SYNCHRONOUS GENERATORS VERSUS BATTERY STORAGE

Let's compare the frequency fault response of synchronous generators and batteries on a typical grid. When the frequency drops suddenly on a grid with nothing but additional backup synchronous generators, those generators automatically respond immediately by slowing down. This adds additional energy that is stored in these massive rotating masses (the generator armature assembly); it is called the synchronous inertial response (SIR). The average generator can provide an increase in grid power of 7 to 14 percent of its total rated capacity. The average SIR response time for a large fault is 0.05 seconds.1 But here's the catch: In order to respond, a synchronous generator must already be running to create analog inertia. And each additional unit can only provide a small amount of the total required power, as noted above. In order to protect a grid, a large amount of reserve synchronous generators have to be running. This defeats the whole purpose of creating an efficient grid. It also eliminates the need for additional renewables, slowing the transition to a sustainable energy grid.

A battery energy storage system, on the other hand, has no moving parts. With sophisticated control software, this system begins to respond as soon as the frequency fault can be measured. Reaction times of current systems are in the range of 0.1 seconds. Note that the response of battery systems is slightly slower than standby synchronous generators. But once a grid fault is detected by grid control software, a battery system can ramp to full power in less than 0.2 seconds. And unlike synchronous generators, which require a lot of fuel (coal, natural gas, oil) to keep running in standby mode, a battery energy storage system just sits there, fully charged, waiting to respond.
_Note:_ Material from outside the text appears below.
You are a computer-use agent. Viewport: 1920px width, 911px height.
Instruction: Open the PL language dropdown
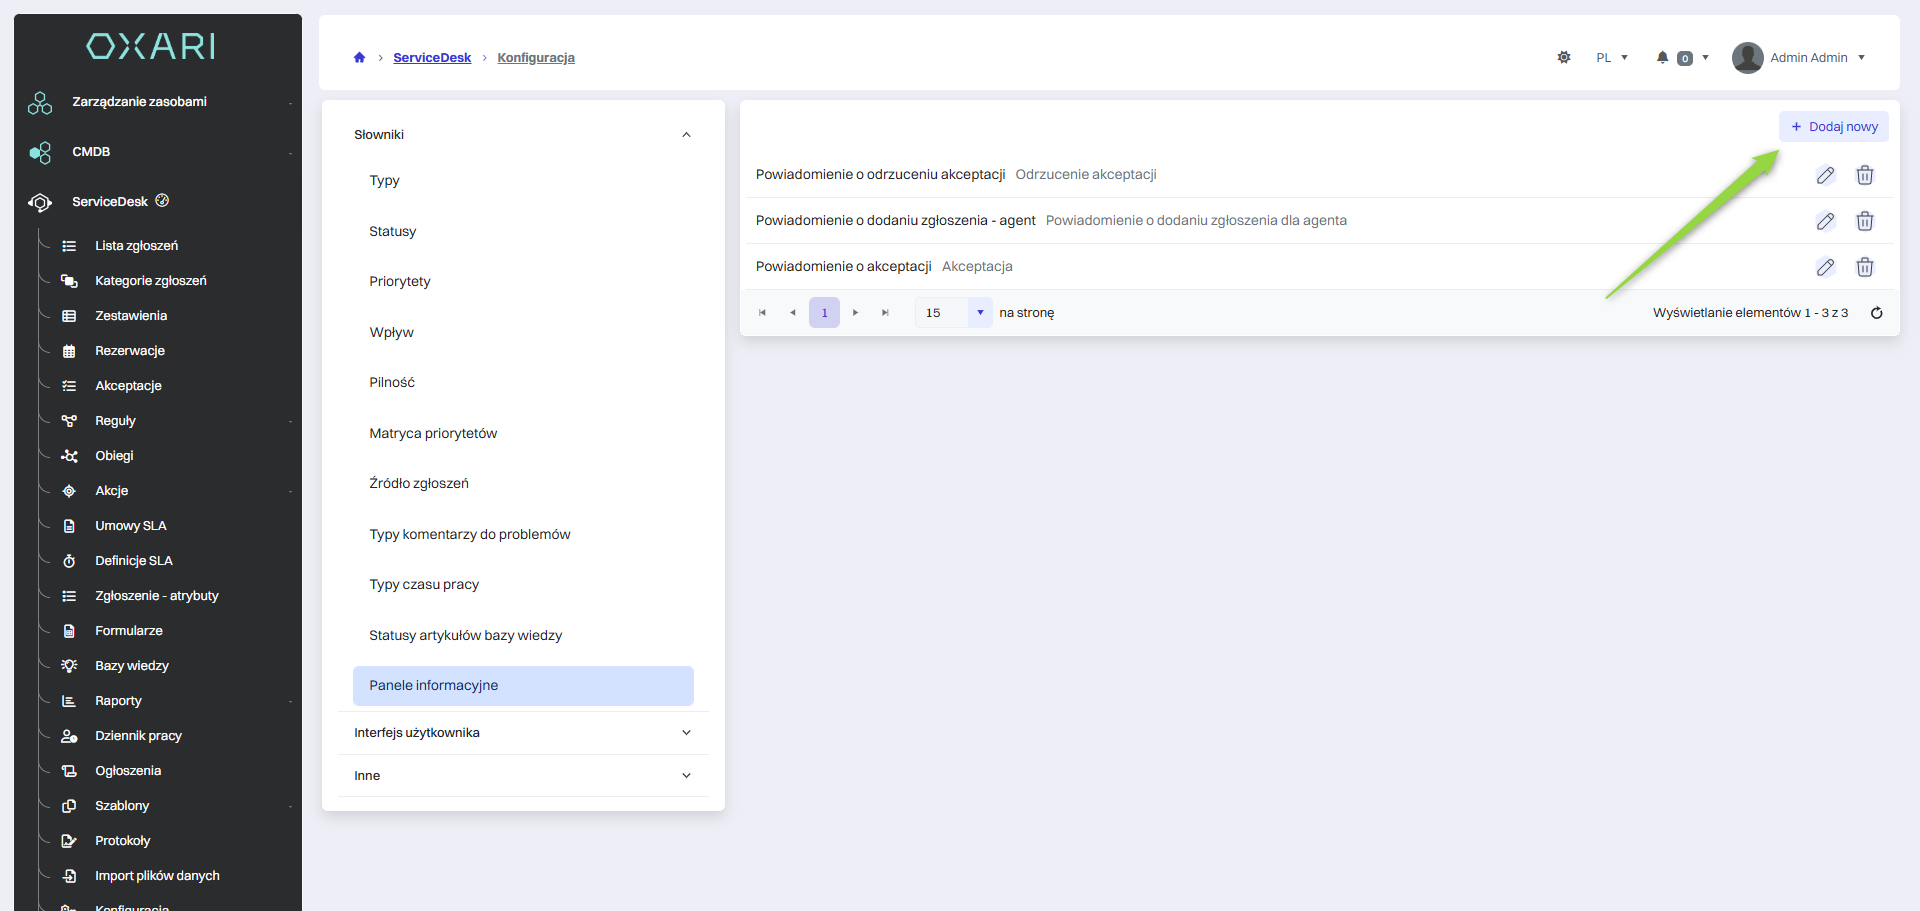(x=1611, y=58)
In a real world example, the island country of Ireland installed a 10-MW energy storage array. It began operations on January 5, 2016. The Kilroot Advancion Energy Storage Array is owned by AES Corporation and is the first grid-scale battery storage system in the United Kingdom. It helps keep the island's energy supply and demand in balance. The array assists system operators in efficiently managing existing generation assets. More importantly, it greatly facilitates the integration of renewable power sources into Ireland's power grid.

The initial 10-MW storage array works so well AES is planning to install a 100-MW energy storage array on the grounds of the Kilroot Power Station. That would be the largest energy storage array in all of Europe, and would be the equivalent of 200 MW of flexible generating resources. That array, once installed, is expected to provide $11.3 million in savings annually. In addition, it will avoid 123,000 tons of CO2 emissions annually.2

Batteries have much higher ramp rates when compared to standby synchronous generators. Once batteries reach full power, the battery system can maintain that level for minutes or hours, as dictated by the size of the battery system. Installing battery storage systems allows grid operators to automatically respond to grid faults much faster than conventional standby generators. It therefore allows renewable generation to replace more conventional synchronous generation and reduce or eliminate standby synchronous generators. More importantly, all those dirty, polluting, and greenhouse gas-emitting fossil fuels that power those generators are no longer necessary.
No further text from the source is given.